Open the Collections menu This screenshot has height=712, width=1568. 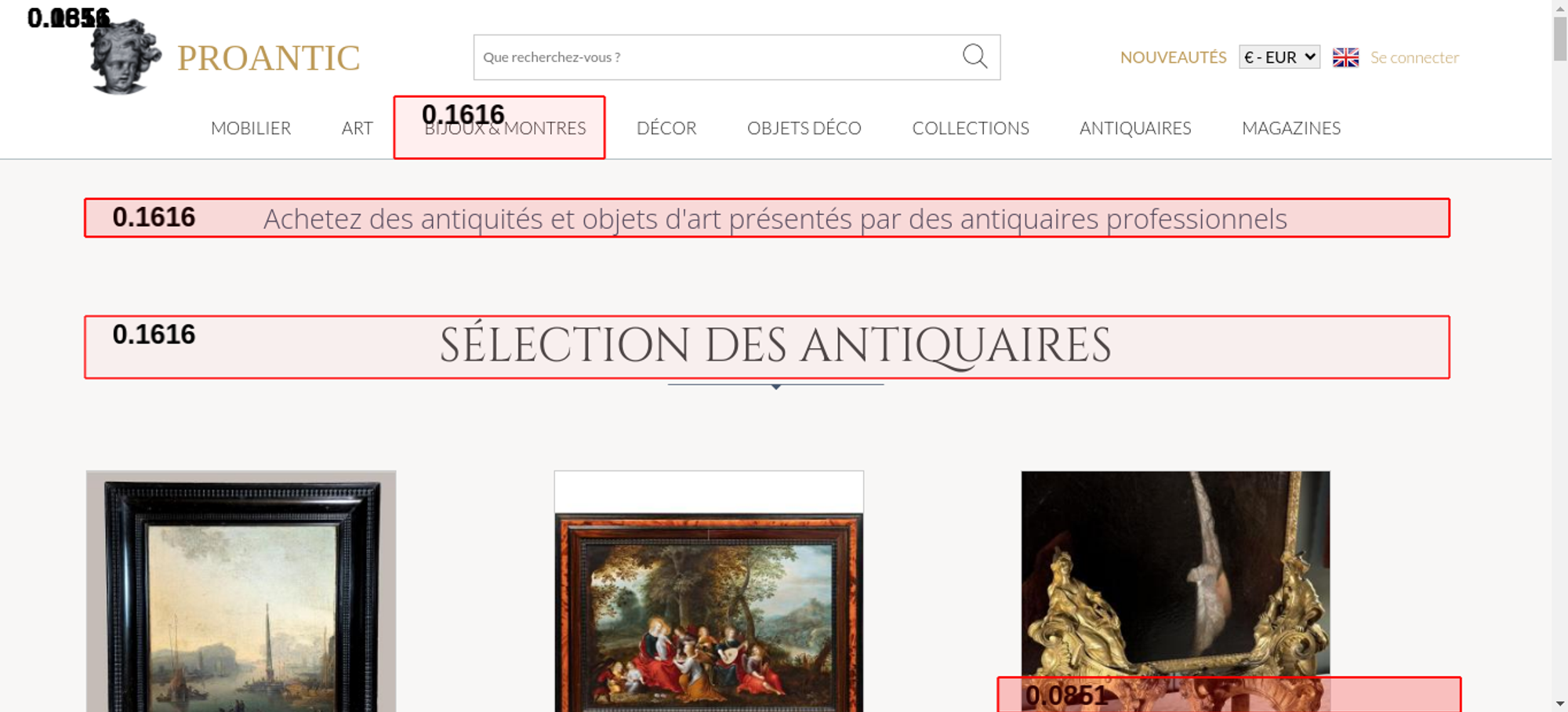coord(970,128)
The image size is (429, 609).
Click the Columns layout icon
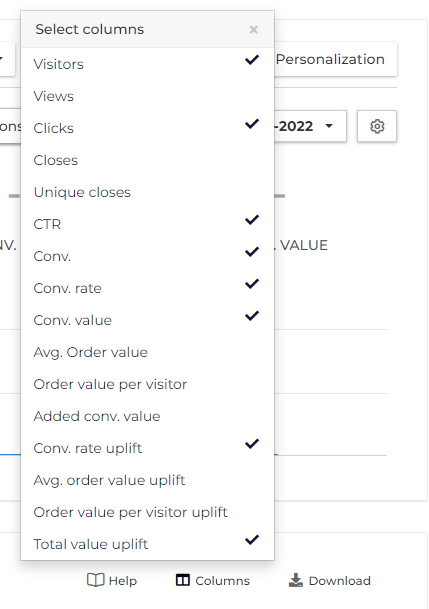click(183, 580)
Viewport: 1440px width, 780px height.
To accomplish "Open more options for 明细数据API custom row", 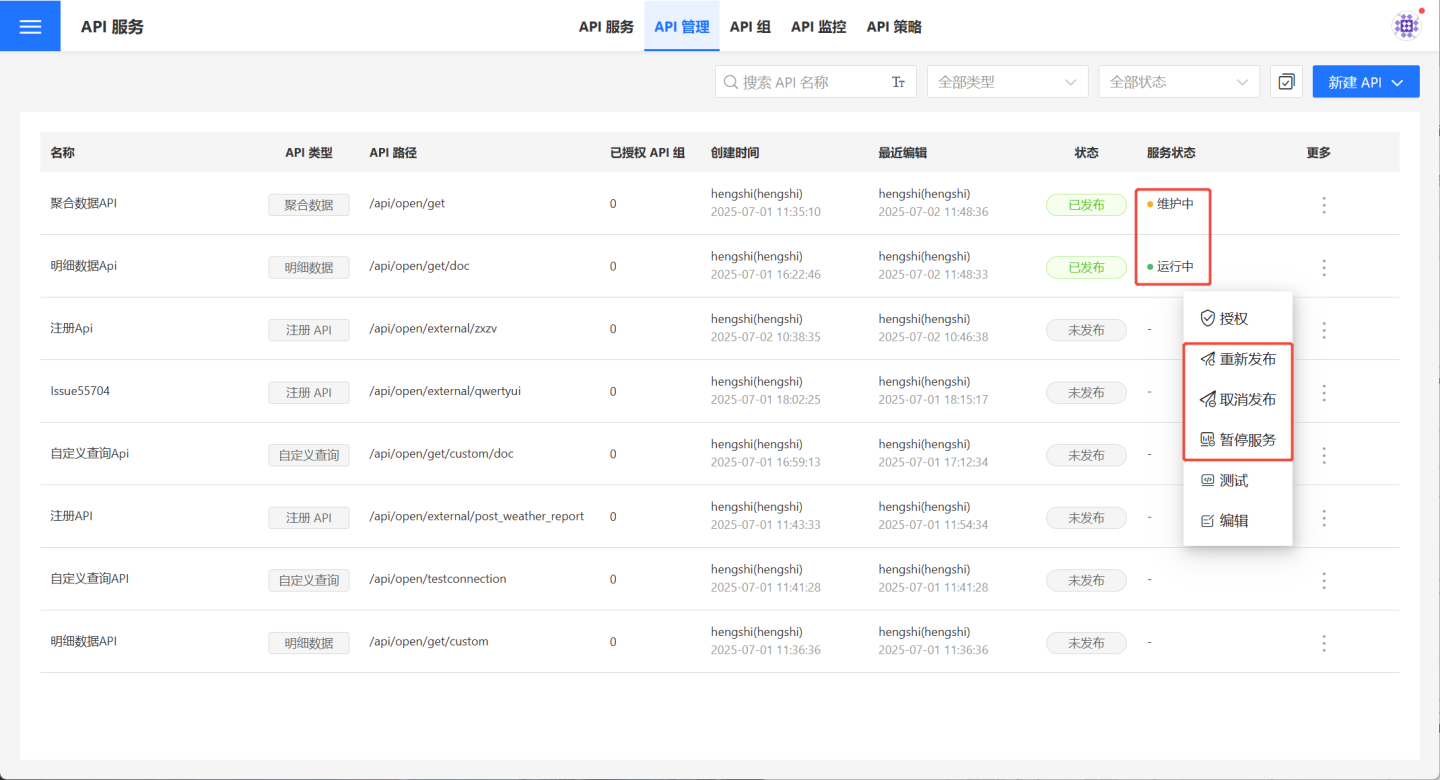I will [x=1324, y=643].
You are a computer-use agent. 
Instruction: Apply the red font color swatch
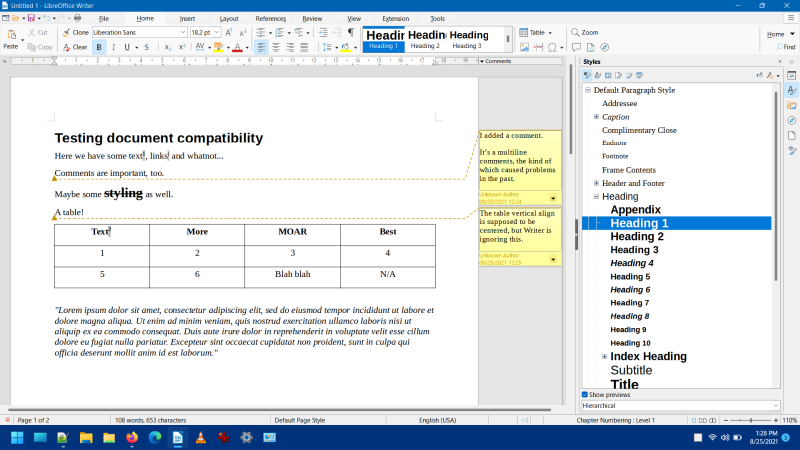point(237,47)
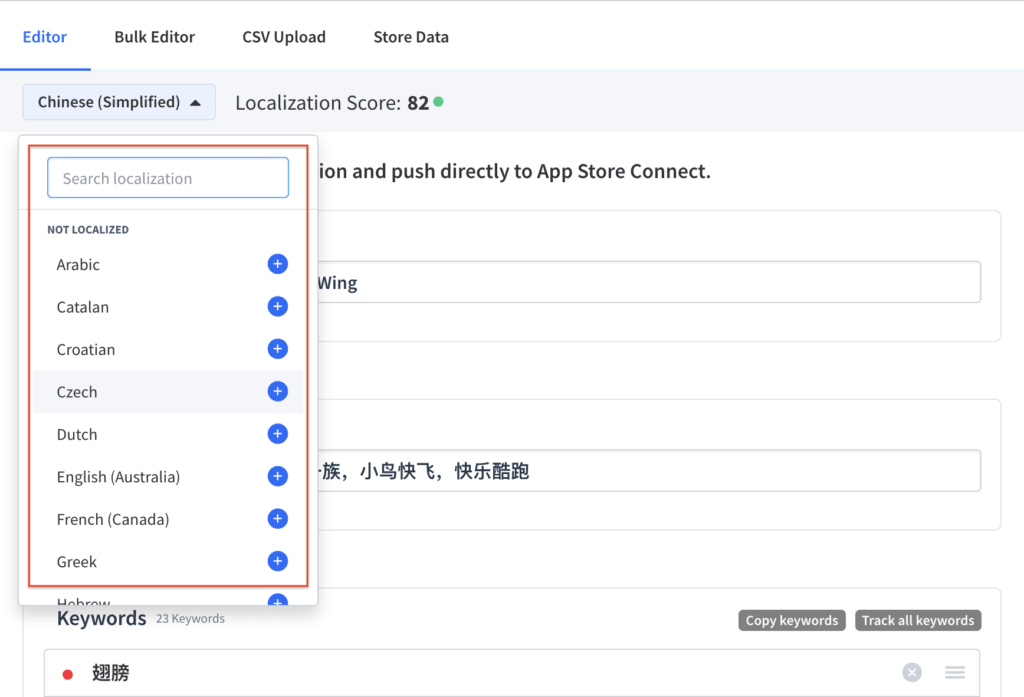Add Croatian using the blue plus icon
Image resolution: width=1024 pixels, height=697 pixels.
point(277,348)
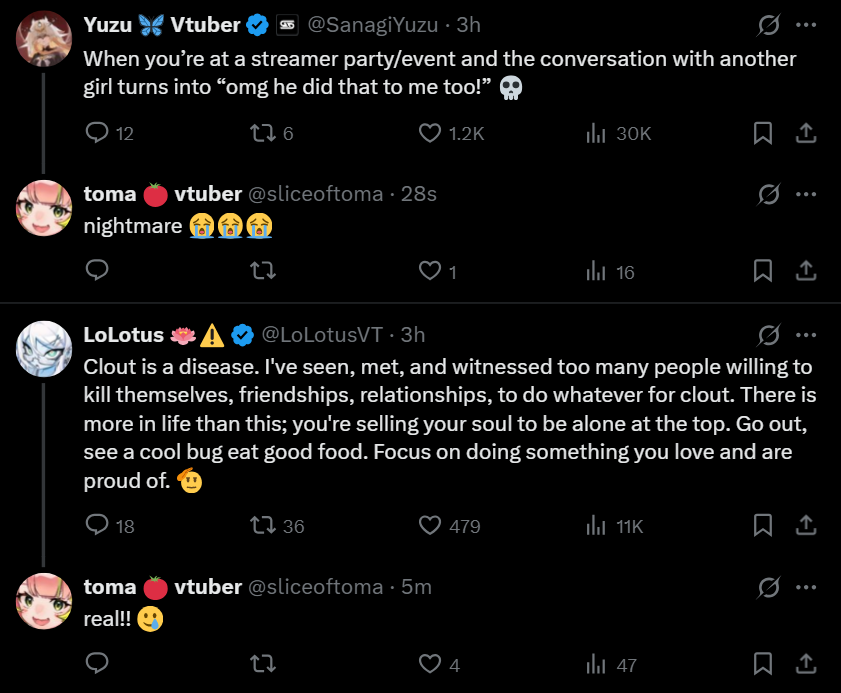Screen dimensions: 841x693
Task: Open more options on Yuzu's tweet
Action: point(806,25)
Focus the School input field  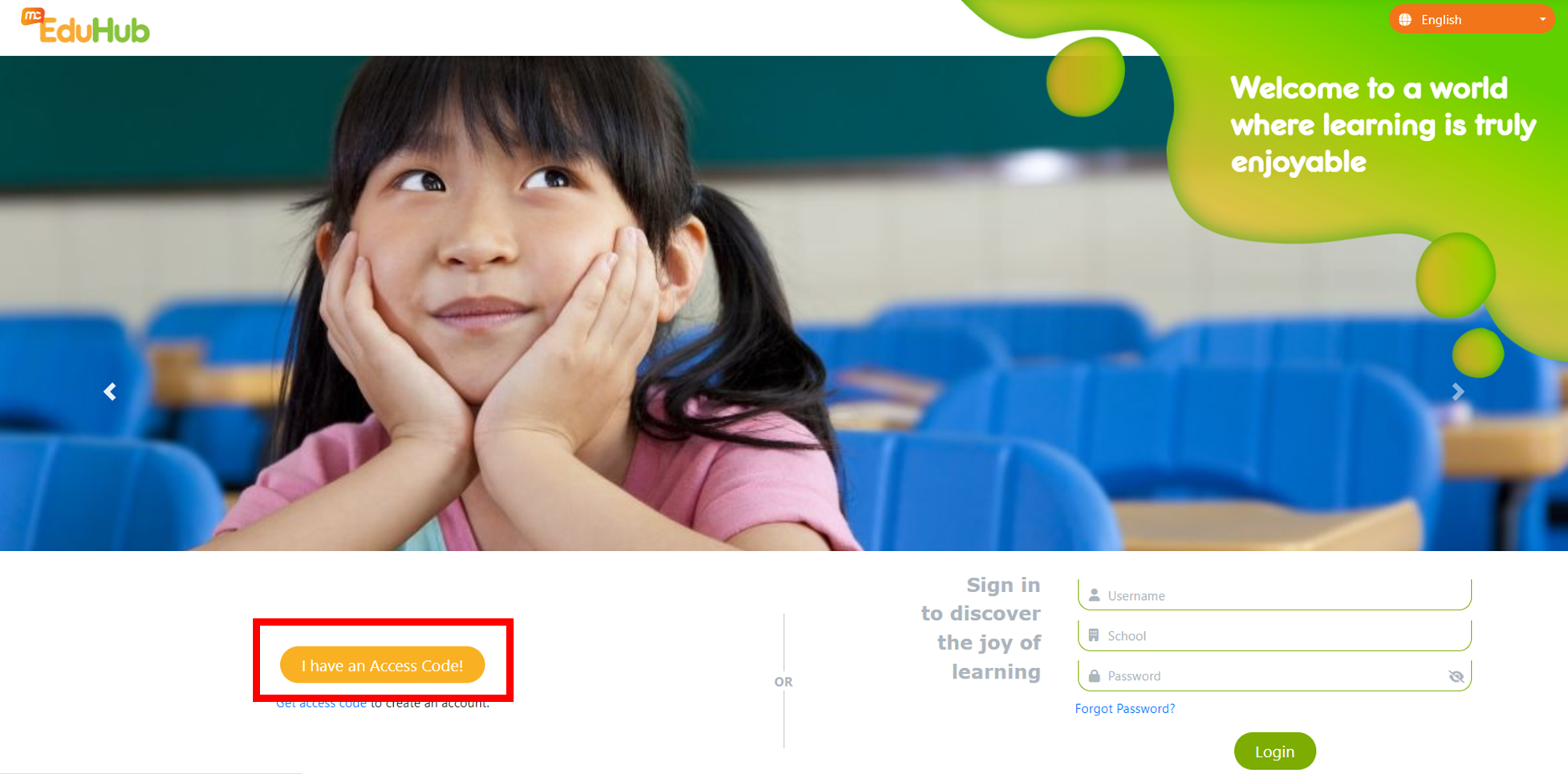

■ YOUR GOAL ■
Take the line containing "Instruction: Apply the red font color swatch" as the first and the last line of the records as the end. Print every line in that span exactly, leaving out pictures.

■ TASK RESPONSE ■
Instruction: Apply the red font color swatch
point(237,47)
Add Croatian using the blue plus icon
Image resolution: width=1024 pixels, height=697 pixels.
point(277,348)
Screen dimensions: 841x693
Task: Open more options on Yuzu's tweet
Action: point(806,25)
Focus the School input field  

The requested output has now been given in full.